The lodge offers guided walks as well as day and night game drives, with the possibility of boating and canoeing between December and March

Our view

King Lewanika Lodge opened to guests at the start of 2017. Although the team at Expert Africa hasn't yet had a chance to visit the property we have worked for years with the owners of the lodge, and have stayed at many properties designed by the same architects. Based on this personal experience, and early reports from the lodge itself, we are expecting a spectacular and modern camp in a truly amazing part of Africa.


Location: Liuwa Plain National Park, Zambia

Ideal length of stay: The length of stay is largely governed by the flights, so is either four nights starting on a Saturday, or three nights starting on a Wednesday. Experienced lovers of the wilderness might opt for seven nights starting on a Wednesday or a Saturday.

Directions: There are seasonal flights to and from Lusaka on Wednesday and Saturday, when. These land at the outpost town of Kalabo, where there is a small airfield and a mission station with a hospital. Since January 2018, the lodge has transferred guests from Kalabo to the lodge via helicopter, taking around 15 minutes.

Accessible by: Fly-and-Transfer

Key personnel

Owner: Norman Carr Safaris

Food & drink

Usual board basis: Full Board

Food quality: We haven’t yet had a chance to visit King Lewanika, but from our experiences at King Lewanika’s sister camps in the South Luangwa National Park, we are expecting high standards of the food here.

Dining style: Group Meals

Dining locations: Indoor and Outdoor Dining

Cost of meal e.g. lunch: Included

Special interests

Luxury: The only camp in the remote Liuwa Plain National Park, King Lewanika delivers traditional luxury in a remarkable location. Six large, tented villas open up to the vast wilderness around, whilst the real luxury of Liuwa is its exclusivity; so few visitors ever reach this park.

See more ideas for Luxury in Zambia


Attitude towards children: The lodge and surrounding environment are better suited to older children and adults.

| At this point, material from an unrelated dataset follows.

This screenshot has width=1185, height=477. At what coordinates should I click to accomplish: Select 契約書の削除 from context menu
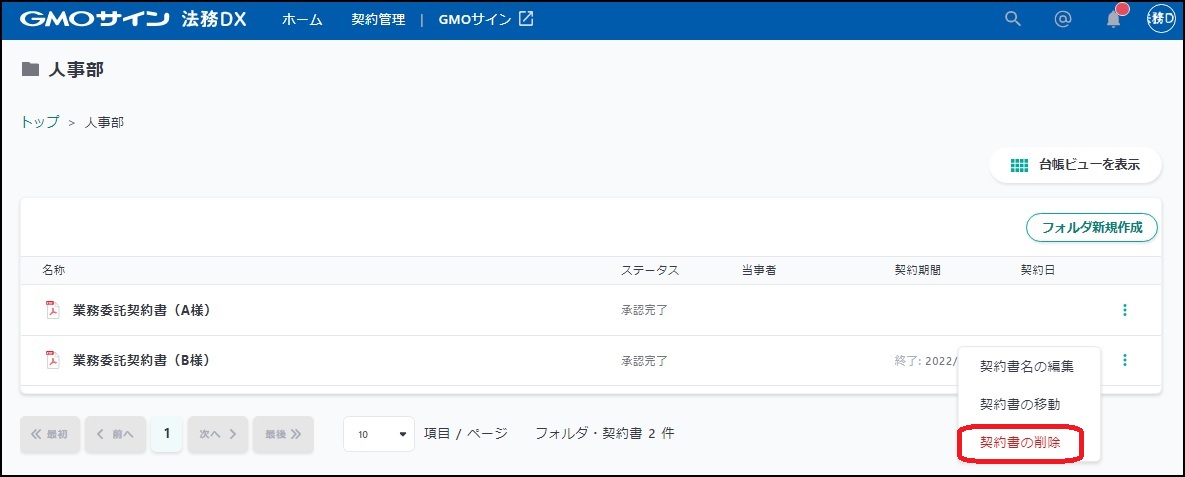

Property’s age restrictions: The lodge only accepts children over the age of twelve, and doesn't offer child discounts.


Communications: We understand the lodge has limited WiFi.

TV & radio: Don't expect any TV or radio reception - this is the bush.

Water supply: Borehole

Health & safety

Malarial protection recommended: Yes

Medical care: The nearest doctor is in Mongu, which is the best part of a day's drive away. In case of emergency an air evacuation to Lusaka, or even Johannesburg, would be arranged.

Dangerous animals: High Risk

Fire safety: There is a fire extinguisher in each villa and in the main communal area.


Disabled access: Not Possible

Laundry facilities: A daily laundry service is included.